Despite having to paddle, it was a fun trip. It was over 100 degrees that day, so the water was relaxing as we floated and talked. The smooth stretch of river was broken up by five sets of rapids that were actually drops just big enough to hurl you butt-first into rocks. I found that the best way to tackle these rapids was to straighten out perfectly flat, what I like to call the "Emery Board Sitting on a Donut Method". Every true Olympian has their signature technique I suppose.

The river led us past scenic Alabama backwoods, beautiful rising bluffs, and 1,000 Coors Light cans. There are signs all over the place about not bringing alcohol on the trip, but clearly many people have disregarded these signs, and in a show of defiance have discarded their empty cans onto low hanging limbs so that a couple of trees look like it naturally bears blissful alcoholic fruit that shines in the sun. The river also led us through some cow farms, the stench of which hits our nostrils like a methane orchestra. The animals all seemed indifferent to our presence, though.

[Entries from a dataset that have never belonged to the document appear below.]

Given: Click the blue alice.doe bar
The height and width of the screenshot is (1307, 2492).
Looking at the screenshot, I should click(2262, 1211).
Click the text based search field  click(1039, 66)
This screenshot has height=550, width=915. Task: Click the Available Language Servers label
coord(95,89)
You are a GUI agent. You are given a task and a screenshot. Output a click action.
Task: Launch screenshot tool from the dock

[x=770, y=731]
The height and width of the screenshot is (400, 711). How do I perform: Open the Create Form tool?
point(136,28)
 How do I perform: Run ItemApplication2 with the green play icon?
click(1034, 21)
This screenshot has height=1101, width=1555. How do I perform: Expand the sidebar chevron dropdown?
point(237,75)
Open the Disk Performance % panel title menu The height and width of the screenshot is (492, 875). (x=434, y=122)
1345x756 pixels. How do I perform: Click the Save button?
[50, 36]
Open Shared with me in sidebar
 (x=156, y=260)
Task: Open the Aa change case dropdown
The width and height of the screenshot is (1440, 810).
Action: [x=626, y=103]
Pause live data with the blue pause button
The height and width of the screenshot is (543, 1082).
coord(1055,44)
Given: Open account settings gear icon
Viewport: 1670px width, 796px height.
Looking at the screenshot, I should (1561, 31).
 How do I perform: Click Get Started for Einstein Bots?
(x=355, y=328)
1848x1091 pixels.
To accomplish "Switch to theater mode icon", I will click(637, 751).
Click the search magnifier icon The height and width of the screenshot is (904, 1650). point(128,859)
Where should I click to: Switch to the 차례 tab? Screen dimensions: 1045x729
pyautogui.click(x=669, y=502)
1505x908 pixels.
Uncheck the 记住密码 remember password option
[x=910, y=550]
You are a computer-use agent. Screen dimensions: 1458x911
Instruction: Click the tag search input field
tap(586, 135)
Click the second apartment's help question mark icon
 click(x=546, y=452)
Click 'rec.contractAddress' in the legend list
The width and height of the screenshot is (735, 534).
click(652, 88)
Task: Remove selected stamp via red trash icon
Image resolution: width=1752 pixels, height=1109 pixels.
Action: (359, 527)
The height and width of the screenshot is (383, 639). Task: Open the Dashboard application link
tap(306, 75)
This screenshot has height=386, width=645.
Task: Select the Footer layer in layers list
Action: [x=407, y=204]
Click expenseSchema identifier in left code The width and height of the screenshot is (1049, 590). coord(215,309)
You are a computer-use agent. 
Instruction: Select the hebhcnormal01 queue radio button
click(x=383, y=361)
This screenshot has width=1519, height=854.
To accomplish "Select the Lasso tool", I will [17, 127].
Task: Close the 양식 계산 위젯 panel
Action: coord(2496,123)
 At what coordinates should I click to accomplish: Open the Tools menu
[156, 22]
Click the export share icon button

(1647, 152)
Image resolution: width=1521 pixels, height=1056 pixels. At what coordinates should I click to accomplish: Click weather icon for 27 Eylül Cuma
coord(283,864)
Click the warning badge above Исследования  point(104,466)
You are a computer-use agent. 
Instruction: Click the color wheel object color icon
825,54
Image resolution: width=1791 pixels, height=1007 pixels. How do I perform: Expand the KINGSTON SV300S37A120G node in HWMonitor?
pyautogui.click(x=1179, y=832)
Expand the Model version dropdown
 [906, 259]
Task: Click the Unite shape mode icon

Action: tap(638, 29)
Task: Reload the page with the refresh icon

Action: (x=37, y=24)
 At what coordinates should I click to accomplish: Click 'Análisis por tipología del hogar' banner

"You realize you're floating in my toilet right now, don't you?"


It took almost three hours to reach our cars. It would've taken an Ivy League rowing team to complete the trip in the operator's estimated two hours, but maybe the river was just unusually slow that day. Wanting to cap off our Southern adventure with a delicious Southern meal, I suggested we have lunch at a random dive restaurant in a nearby town. We turned to Yelp, found some place called Tin Top, and decided that with a name like that it would probably not be fine dining.


We were not disappointed.


The cashier at Tin Top was kind of surly. She was also the cook, and there was a line, so I can see where her frustrations would come from. After taking an order, she would grab a hunk of meat and hack at it wildly with a cleaver, like an angry Swedish Chef or a normal Jeffrey Dahmer. The food, unfortunately, was not delicious. The chopped pork I ordered was all connected by a system of fat, so that when I picked up one small piece of meat the entire sandwich followed in a glob.


Basically I had a rat king sandwich.


We made the hour drive home, and I immediately took a shower to wash the Cahaba River off of me and then fell asleep. It may seem like I've been complaining in this post, but really I had a great day. I enjoy Alabama's nuances, and it was nice to get out into nature and spend time with friends. Also, it was good experience for my new goal in life. After all, the Chinese aren't going to beat themselves.